Juru bicara KKSR, Mursi Nauli di Jambi, Kamis mengatakan, hasil penilaian dan diskusi sepuluh bulan lalu bahwa kelompok ini selalu menggunakan orang rimba atau SAD sebagai tameng dalam melakukan tindak kejahatannya agar perbuatannya tidak dikenakan sanksi atau pelanggaran hukum di Jambi selama ini.
Ia mengatakan, saat ini pada kelompok SMB sudah merebut atau menguasai lahan di beberapa daerah di Provinsi Jambi sehingga memunculkan konflik lahan.
Baca juga: Aparat bongkar bangunan kelompok SMB
Ia memberikan contoh, peristiwa pendudukan lahan oleh mereka di areal kawasan Hutan Desa Belanti Jaya karena dipicu terbitnya penetapan hutan tanaman rakyat (HTR) Kementerian Lingkungan Hidup dan Kehutanan (KLHK) seluas 3.1242 ha.
"Masyarakat Desa Mersam, Maro Sebo Ulu dan Muara Tembesi yang tergabung dalam SMB merasa diperlakukan secara tidak adil dan menimbulkan kecemburuan setelah terbitnya SK HTR oleh KLHK," katanya.
Selain itu, kata Musri Nauli, aksi itu juga menimbulkan protes warga lainnya seperti kelompok tani (Gapoktan), perangkat desa serta camat.
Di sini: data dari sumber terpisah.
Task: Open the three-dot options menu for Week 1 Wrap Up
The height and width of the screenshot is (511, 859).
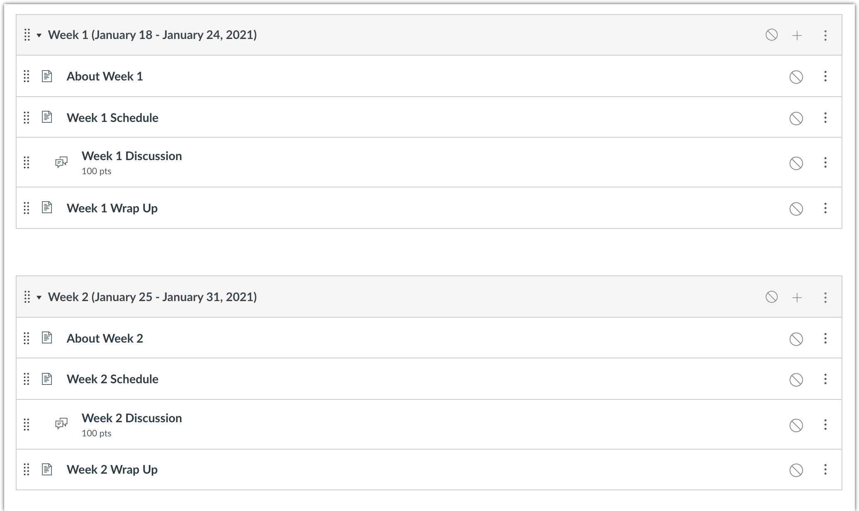Action: coord(825,208)
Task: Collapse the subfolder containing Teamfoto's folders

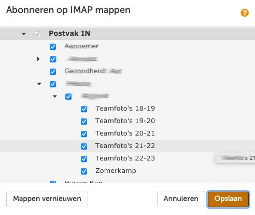Action: click(55, 97)
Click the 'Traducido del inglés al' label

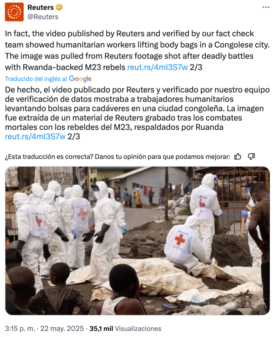[x=36, y=79]
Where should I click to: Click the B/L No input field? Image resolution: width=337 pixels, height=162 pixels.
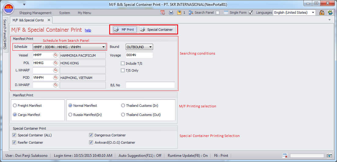click(150, 85)
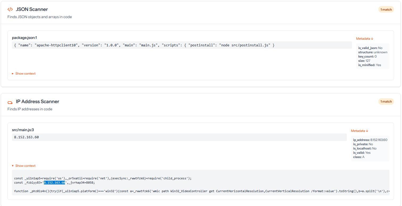Open the package.json:1 file reference
The image size is (402, 206).
(x=23, y=38)
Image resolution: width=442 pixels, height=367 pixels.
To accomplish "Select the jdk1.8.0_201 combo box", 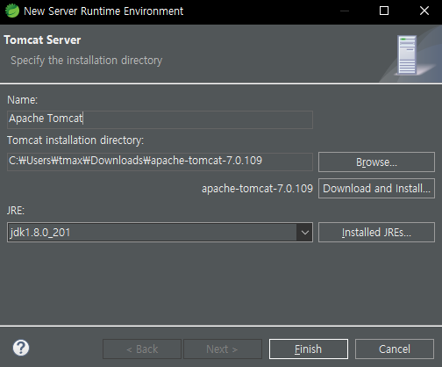I will (x=160, y=233).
Mereka menilai pemberian izin HTR tidak sesuai dengan ketentuan yang berlaku.
Baca juga: Korban penipuan kelompok Serikat Mandiri Batanghari melapor ke Polda
"Pemberian izin HTR kepada lima koperasi juga menimbulkan reaksi protes berantai dan berbagai persoalan persoalan lain di lapangan," katanya.
Ia juga menambahkan SMB bersikukuh agar areal itu akan diubah peruntukan menjadi program Trans Swakarsa Mandiri (TSM) tanpa mengindahkan aturan maupun mekanisme dan ketentuan terkait hak pengelolaan atas kawasan hutan.
Oleh karena itu, tegasnya, perlu dilakukan penelusuran mendalam terhadap persoalan ini secara utuh dengan menggali langsung informasi dan data kepada para pihak.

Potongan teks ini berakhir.